Tout petit (déjà) non ? .... Ma reflexion vient de se téléscoper avec celle de Chirstian/13 [ Modifié le 16/08/2006 à 10:06:50 ]
Et, de nos jours, la fiente de cormoran n'est plus ce qu'elle était Ben merde alors ! tu l'as bien senti , ma fiente ? Tu sais c'qu'il te dit le cormoran ? Non mais des fois ! On fait avec c'qu'on bouffe, non ? ... le cormroan vexé PS demande à Borikito de faire attention : il vole sans regarder , c'est comme ça qu'on décolle 'cormoran' et qu'on atterrit 'corps mourrant' [ Modifié le 16/08/2006 à 10:18:21 ]
Message reçu
Mais ne te fais pas de mouron, je ne serai ni mourrant ni mourant. (non, mais !) Borrrikito [ Modifié le 16/08/2006 à 12:52:36 ]

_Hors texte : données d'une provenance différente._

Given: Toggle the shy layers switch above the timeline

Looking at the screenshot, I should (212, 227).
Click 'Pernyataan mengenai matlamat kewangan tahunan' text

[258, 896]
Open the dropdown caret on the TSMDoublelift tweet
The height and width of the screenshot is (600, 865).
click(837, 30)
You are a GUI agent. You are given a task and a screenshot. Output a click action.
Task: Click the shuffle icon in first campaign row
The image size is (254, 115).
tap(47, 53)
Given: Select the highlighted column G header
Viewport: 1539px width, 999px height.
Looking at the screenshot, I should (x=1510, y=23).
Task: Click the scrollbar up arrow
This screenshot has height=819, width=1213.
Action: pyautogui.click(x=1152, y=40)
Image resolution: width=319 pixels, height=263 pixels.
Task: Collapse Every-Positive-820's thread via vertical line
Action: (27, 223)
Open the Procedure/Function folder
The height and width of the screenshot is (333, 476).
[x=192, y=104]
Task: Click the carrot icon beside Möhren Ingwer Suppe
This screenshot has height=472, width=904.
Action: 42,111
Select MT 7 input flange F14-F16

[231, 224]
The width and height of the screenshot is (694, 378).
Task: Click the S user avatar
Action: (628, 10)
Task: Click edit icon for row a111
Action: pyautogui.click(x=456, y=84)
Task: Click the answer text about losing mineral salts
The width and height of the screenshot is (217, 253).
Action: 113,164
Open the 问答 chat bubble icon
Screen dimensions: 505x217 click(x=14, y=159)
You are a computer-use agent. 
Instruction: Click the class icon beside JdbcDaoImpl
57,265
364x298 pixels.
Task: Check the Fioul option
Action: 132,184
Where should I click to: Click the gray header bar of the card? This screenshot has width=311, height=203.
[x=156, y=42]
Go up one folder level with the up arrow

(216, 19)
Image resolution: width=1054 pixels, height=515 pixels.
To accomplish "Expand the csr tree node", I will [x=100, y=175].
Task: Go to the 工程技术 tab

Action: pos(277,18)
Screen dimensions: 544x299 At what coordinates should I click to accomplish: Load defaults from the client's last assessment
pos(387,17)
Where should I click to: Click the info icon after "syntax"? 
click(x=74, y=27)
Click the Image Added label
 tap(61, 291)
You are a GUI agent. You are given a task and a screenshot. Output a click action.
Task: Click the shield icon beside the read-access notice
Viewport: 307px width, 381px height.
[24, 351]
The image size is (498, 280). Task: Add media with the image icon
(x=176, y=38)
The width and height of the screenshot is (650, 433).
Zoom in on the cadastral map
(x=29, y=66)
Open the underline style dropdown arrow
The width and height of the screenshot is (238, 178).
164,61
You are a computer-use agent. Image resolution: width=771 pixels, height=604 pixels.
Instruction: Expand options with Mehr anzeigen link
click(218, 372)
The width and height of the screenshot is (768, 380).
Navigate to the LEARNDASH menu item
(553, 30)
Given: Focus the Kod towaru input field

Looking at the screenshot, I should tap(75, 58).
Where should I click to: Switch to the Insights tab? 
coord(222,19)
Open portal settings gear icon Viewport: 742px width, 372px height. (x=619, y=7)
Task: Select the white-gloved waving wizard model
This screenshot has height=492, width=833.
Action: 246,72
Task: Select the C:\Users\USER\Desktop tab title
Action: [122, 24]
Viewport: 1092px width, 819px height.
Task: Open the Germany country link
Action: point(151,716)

tentative pitoyable de fusion "drôle" entre "corps mourant" et "corps marrant"
bof !... j'ai crul lire du morse , ou du loup-phoque , mais le message s'est autodétruit 30 secondes après que mon cormoran ait accepté sa mission impassible. ça est fort une fois ! [ Modifié le 16/08/2006 à 12:57:27 ]
Quand j'étais - plus - jeune, mon père employait fréquemment l'expression "prendre le maquis" quand il voyait ses enfants prendre la poudre d'escampette...
J'ai bien dit que je citais cela de tête ! Mais "escampar" existe bien, si pas en Espagnol, au moins en Provençal, allez, j'ai bien droit à 1/2 point pour l'encre , non?
Quant à l'escopette (poil au p..) ça c'était de la plus pure invention, mais ça sonne assez peoche (on ne sait jamais, ça peut rapporter des points ?).Si non e vero, e bene trovato ! Allez, je déguerpis !
Il est Corse ou ancien résistant, ton père ?
mais non! Il vous disait "prendre le marquis" ... dont je narre les aventures en n°10 ! Faut suivre ! et encore aujourd'hui c'est calme ...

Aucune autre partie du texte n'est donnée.